### [Source]
•••
"All My Favorite Songs" is a song by the American rock band Weezer, released on January 21, 2021, as the first single from their fourteenth studio album OK Human. A music video was released on the same day.

An alternate version of the song, featuring indie pop band AJR, was released on May 12, 2021, five days after the release of their fifteenth studio album, Van Weezer.

Composition
The song begins with an introduction in A-flat major. After this, the song transitions to E major, which continues throughout the rest of the song. 

In contrast to the recent hard rock-oriented singles from Van Weezer, "All My Favorite Songs" is more of a baroque pop and chamber pop song. According to Spin, it is an "The orchestral pop-rock song is right in the Weezer wheelhouse, sounding like the logical next step in the evolution of Rivers Cuomo."

In regards to the song's title and lyrics, Cuomo stated that it reflects his music taste, by declaring "All my favorite songs are slow and sad."
•••
### [Data excerpt]
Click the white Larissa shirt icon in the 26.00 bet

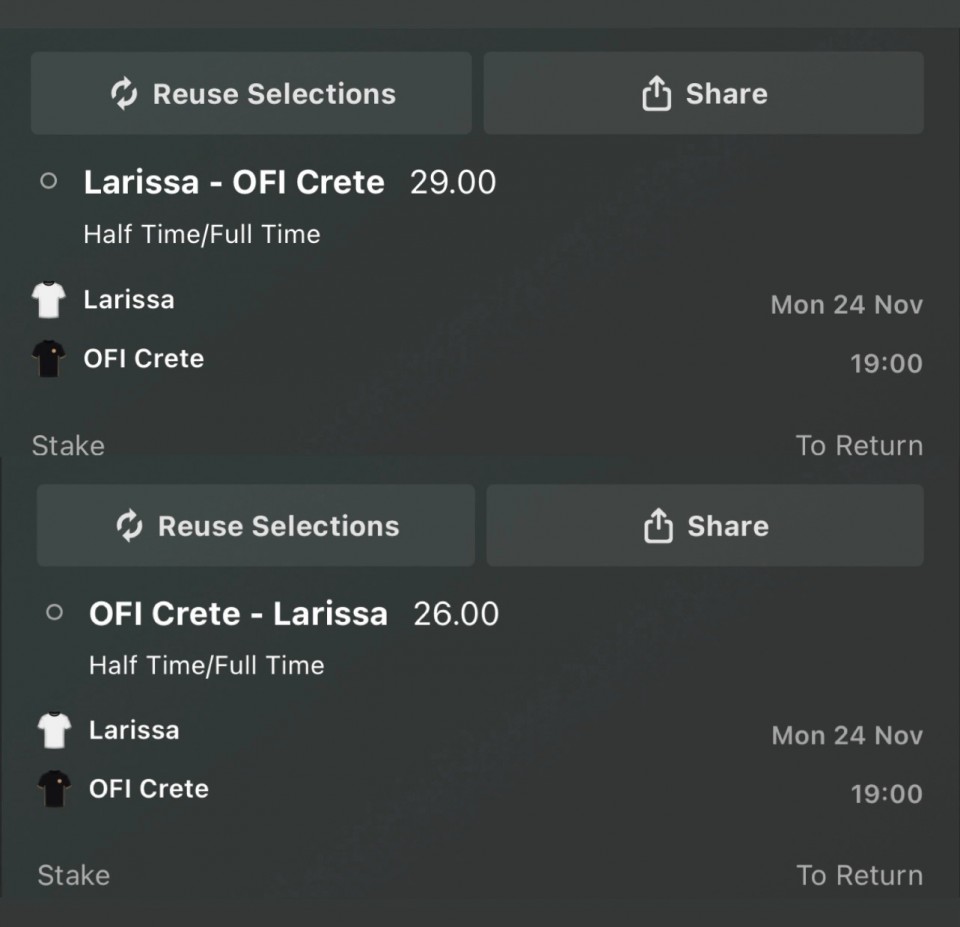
•••
### [Required actions]
[A] Reproduce verbatim the portion of the passage about the Weezer song that opens with the words containing "Composition" and closes with "of the song.".
[B] Go on with the passage about the Weezer song, picking up after its final sentence.

### [The responses]
[A]
Composition
The song begins with an introduction in A-flat major. After this, the song transitions to E major, which continues throughout the rest of the song.

[B]
Reception
Chris Deville at Stereogum gave the song a positive review, stating "The song strikes a pleasing balance between chipper music and melancholy lyrics, landing squarely in Weezer’s radio-friendly zone without feeling entirely corny or sterile." In a more divisive review, Clara V. Nguyen of The Harvard Crimson stated "Maybe viewing the orchestra as a dynamic and contemporary creative force, rather than a relic of the past, would help the band better integrate it into their work. “All My Favorite Songs” lingers somewhere between the 18th and 21st centuries, not quite knowing which it would rather inhabit."

Music video
A music video for the song was released on January 21, 2021. It was directed by Colin Read, and produced Pulse Films and Obra House.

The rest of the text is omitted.